During the time Xi Jinping was in Beijing, it happened to coincide with the 1st of October, China’s National Day when security in the capital was extensive and movement became even more restricted than usual. Decades later Xi Jinping mentioned this episode, how he was arrested in Beijing during that visit and locked up for half a year. He mentioned his aunt and her husband, both veterans of the revolution. They were the ones who brought Xi Jinping’s mother to the revolution. As he said, they persuaded him to go back to the countryside. It was a very unique persuasion of his veteran relatives. They said, when they were joining the revolution they would go to the country, to the people, to the poor; why then were today’s young people afraid of going there?

He should learn to trust the peasants and believe in them. His aunt allegedly told him the Chinese revolution had relied upon these peasants and that without them there would be no modern revolutionary China. Why should he have problems with them? These words must have sounded very strange. How could his relatives talk sound so much like Mao’s instruction, after all his family had been through? We have to keep reserved about what Xi Jinping has said about that time.

Xi Jinping said he followed their advice and went voluntarily to his previous placement with the peasants at Liangjia River.

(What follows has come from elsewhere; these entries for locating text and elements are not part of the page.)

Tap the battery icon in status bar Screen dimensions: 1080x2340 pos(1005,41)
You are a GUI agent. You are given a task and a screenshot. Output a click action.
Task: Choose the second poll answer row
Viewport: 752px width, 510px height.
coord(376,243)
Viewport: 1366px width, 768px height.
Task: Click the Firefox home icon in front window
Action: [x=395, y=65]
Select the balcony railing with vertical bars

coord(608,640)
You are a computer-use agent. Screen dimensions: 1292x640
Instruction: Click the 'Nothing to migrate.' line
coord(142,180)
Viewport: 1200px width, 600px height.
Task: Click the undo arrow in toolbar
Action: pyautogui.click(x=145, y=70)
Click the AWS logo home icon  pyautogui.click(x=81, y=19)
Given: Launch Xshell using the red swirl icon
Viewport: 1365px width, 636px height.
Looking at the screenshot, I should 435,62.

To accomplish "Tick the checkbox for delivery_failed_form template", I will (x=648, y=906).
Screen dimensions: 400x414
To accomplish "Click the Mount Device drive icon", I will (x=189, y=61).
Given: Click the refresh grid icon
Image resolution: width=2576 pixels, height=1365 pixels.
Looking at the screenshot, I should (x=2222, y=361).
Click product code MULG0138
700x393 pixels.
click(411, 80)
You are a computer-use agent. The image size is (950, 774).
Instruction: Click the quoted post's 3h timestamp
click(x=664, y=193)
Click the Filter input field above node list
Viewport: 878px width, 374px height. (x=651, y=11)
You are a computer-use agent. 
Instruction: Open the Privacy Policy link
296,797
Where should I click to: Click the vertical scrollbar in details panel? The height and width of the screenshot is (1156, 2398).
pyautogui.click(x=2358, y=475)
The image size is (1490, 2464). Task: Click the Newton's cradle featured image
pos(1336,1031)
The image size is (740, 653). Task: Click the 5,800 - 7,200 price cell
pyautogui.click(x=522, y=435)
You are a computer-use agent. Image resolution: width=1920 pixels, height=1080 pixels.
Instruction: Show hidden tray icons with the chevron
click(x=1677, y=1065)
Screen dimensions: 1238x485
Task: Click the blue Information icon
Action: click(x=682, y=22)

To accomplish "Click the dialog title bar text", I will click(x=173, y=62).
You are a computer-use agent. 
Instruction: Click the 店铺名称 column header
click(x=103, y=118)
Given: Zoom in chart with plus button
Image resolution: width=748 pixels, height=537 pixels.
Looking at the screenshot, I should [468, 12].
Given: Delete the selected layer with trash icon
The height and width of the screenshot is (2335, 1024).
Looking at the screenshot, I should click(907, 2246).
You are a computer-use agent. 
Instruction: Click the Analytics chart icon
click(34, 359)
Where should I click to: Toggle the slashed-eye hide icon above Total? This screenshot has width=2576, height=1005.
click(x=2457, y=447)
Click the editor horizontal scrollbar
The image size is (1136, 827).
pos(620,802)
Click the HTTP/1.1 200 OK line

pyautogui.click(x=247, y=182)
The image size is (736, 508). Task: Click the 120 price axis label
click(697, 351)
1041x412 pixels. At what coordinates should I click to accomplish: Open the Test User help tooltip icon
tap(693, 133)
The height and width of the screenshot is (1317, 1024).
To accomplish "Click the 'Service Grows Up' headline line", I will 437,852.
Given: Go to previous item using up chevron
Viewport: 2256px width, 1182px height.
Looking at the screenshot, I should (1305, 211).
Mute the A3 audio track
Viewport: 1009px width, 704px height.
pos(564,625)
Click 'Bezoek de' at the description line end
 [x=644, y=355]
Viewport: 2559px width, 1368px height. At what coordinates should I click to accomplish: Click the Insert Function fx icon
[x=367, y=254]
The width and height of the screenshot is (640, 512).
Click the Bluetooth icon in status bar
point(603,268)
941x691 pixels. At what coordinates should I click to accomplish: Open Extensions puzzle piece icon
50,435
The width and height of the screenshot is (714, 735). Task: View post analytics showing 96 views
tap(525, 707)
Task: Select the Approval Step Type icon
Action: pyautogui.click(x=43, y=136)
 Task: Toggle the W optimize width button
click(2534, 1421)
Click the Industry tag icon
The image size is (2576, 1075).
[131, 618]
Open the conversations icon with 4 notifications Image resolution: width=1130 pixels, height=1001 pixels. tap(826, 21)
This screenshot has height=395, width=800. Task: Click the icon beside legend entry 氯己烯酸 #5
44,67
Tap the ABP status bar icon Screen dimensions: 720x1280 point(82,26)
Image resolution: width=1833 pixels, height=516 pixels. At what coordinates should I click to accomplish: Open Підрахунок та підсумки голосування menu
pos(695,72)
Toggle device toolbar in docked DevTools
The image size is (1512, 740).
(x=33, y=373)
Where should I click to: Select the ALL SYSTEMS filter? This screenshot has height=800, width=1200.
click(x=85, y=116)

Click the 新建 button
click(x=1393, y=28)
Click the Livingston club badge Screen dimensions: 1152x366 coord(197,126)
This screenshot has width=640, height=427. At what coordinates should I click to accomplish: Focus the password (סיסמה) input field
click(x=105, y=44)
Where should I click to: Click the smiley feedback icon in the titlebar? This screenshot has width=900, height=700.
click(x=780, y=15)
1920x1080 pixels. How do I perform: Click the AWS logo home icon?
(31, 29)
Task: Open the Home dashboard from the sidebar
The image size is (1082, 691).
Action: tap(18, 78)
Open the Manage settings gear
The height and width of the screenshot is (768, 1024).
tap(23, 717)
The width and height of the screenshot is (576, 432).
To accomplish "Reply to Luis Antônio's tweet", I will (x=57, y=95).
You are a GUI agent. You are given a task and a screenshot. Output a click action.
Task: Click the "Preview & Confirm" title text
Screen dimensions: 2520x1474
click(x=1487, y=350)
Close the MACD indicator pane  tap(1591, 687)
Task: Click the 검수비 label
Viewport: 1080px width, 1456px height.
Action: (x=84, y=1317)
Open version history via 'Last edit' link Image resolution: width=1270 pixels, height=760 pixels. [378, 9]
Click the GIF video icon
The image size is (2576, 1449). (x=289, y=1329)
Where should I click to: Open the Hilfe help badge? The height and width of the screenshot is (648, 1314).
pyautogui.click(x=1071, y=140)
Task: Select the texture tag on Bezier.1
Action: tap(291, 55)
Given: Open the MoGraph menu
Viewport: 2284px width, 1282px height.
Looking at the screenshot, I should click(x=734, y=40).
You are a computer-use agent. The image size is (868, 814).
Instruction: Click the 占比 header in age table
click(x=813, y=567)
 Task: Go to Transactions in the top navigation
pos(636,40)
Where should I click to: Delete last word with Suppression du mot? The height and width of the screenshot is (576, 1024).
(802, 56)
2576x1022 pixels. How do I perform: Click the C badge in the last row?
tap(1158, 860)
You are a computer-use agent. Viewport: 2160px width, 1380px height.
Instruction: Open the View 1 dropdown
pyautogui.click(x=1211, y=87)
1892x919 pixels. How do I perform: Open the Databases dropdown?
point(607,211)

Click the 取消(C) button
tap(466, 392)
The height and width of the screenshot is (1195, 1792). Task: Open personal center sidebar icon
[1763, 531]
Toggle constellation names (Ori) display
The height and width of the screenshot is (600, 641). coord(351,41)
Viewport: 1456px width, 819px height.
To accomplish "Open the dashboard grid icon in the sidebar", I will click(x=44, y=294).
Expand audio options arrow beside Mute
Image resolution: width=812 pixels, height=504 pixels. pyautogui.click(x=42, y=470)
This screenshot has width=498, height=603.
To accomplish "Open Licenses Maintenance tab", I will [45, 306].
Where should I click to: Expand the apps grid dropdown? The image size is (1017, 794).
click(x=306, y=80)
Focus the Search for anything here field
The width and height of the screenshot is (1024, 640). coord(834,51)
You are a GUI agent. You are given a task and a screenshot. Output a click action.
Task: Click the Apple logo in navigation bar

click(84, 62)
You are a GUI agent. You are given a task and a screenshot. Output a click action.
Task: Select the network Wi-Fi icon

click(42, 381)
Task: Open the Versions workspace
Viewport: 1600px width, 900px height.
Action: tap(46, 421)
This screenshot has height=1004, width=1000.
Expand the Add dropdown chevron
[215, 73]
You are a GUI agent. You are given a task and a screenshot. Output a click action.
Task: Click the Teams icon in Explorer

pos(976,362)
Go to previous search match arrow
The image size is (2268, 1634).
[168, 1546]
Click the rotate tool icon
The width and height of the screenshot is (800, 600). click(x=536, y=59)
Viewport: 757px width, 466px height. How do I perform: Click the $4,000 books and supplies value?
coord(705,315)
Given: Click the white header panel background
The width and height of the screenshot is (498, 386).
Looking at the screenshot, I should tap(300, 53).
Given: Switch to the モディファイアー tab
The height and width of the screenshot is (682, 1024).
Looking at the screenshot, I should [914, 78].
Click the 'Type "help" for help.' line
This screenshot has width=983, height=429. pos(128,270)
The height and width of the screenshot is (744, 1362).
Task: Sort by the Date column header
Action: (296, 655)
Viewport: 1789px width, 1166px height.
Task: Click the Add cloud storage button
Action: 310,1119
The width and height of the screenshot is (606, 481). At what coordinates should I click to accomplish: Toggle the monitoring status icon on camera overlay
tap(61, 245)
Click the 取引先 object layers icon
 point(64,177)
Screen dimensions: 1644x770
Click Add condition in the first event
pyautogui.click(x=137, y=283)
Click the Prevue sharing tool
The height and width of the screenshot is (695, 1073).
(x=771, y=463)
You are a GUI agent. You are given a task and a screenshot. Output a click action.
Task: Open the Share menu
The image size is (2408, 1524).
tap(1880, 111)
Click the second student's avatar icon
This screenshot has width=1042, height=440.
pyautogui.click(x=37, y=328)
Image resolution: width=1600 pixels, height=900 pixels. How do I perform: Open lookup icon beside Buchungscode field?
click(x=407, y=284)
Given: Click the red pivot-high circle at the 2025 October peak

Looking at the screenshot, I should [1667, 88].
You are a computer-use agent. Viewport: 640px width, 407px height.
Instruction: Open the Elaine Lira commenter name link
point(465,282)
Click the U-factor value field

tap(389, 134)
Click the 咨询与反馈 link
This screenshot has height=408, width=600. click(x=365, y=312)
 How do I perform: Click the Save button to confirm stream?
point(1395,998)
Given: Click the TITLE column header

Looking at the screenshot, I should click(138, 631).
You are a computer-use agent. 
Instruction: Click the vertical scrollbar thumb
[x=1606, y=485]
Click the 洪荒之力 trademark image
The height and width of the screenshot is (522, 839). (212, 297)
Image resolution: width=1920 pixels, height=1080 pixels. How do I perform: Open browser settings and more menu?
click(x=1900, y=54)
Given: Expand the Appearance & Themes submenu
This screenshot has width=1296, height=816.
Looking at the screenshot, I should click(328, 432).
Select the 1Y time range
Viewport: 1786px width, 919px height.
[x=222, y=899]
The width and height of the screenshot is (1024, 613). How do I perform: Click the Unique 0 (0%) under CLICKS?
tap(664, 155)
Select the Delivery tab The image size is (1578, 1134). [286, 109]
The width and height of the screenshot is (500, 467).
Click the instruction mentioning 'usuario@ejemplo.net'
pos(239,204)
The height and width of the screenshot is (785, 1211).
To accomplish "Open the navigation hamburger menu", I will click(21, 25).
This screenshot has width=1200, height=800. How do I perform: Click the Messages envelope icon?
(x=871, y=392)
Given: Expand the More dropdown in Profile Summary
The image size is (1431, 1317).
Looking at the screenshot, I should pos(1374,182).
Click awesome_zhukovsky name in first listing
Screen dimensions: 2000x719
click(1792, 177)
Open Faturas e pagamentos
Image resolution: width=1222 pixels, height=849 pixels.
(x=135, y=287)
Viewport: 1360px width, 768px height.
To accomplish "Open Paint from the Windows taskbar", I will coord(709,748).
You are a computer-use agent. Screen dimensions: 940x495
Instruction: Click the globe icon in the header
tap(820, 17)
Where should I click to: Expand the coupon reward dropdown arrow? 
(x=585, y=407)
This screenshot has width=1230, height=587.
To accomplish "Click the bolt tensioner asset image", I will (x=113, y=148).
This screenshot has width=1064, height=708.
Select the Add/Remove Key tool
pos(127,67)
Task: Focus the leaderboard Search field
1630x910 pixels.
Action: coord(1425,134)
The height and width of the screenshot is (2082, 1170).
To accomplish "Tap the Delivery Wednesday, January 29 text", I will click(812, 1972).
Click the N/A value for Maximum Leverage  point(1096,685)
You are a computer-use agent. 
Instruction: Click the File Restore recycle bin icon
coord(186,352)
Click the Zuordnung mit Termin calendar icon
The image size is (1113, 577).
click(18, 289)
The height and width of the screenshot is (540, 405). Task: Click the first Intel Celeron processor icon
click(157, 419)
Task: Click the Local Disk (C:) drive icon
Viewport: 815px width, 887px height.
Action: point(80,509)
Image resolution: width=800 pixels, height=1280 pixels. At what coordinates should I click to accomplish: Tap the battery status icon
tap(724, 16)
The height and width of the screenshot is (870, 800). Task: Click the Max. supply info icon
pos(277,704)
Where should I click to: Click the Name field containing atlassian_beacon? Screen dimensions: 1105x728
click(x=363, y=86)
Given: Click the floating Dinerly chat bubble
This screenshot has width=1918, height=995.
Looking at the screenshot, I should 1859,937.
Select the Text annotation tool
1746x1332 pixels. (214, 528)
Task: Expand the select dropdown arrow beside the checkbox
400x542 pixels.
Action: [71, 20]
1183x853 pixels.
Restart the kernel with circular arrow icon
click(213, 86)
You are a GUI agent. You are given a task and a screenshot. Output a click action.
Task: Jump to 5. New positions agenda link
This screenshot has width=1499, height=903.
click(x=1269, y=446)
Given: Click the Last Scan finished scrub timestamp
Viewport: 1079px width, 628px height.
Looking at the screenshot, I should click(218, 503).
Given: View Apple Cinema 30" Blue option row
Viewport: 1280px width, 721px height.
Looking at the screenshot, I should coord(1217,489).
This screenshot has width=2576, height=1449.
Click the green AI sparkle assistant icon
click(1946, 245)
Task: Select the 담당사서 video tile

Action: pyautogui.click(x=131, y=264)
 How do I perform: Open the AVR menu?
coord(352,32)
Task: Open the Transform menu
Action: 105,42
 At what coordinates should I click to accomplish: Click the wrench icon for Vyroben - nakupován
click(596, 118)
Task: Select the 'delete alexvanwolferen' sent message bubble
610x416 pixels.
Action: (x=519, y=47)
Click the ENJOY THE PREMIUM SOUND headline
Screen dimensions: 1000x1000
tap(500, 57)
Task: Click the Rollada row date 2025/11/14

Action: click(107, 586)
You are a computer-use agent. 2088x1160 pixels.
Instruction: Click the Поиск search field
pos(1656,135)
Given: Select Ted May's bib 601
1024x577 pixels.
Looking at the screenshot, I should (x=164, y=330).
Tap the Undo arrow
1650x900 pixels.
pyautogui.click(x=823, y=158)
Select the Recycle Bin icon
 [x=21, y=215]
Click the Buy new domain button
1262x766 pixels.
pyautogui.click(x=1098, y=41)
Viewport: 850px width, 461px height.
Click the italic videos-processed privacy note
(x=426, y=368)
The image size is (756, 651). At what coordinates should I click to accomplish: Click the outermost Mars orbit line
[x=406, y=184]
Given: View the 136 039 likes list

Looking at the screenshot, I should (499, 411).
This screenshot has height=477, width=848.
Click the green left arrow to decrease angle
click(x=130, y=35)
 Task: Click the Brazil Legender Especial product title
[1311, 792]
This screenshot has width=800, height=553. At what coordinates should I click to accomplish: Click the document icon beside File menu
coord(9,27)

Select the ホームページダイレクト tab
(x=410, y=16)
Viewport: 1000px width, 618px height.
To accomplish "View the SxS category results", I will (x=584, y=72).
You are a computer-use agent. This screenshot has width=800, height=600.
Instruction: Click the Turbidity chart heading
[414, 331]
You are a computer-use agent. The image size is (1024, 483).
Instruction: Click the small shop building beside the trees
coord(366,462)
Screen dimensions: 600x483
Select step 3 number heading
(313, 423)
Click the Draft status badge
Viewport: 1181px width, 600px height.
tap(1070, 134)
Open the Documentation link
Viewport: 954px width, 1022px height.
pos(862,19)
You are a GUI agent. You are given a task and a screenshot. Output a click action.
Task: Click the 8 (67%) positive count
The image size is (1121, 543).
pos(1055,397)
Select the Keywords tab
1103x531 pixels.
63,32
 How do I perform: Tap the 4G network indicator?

Who knows the real reason Xi left Beijing again at such a time of personal and political tumult? It might be that he felt he was not welcome in Beijing; after all he was just a very young and vulnerable teenager who was nobody; he had no family, no home, no food rations, no legal status, and no money. Just to survive he had to go back. There was no other choice, really. He had to think of his own survival first.

The late 1960s was not a time to think of the future in China for anyone. First of all people had to survive. Xi Jinping learnt this lesson of harsh reality at a tender age. He might survive if he went back to the village. If he didn’t he would surely ruin himself. He went back.

It’s interesting to know that on the Party’s official website on Xi Jinping, 1969 is marked as the year he started to work, which means at least for common Chinese citizens, their pension will be calculated from that year. In an odd way the sad memory of the time when they were sent to the countryside will stay with them for their entire life as their time spent in rural re-education labor is credited towards the calculation of their pensions.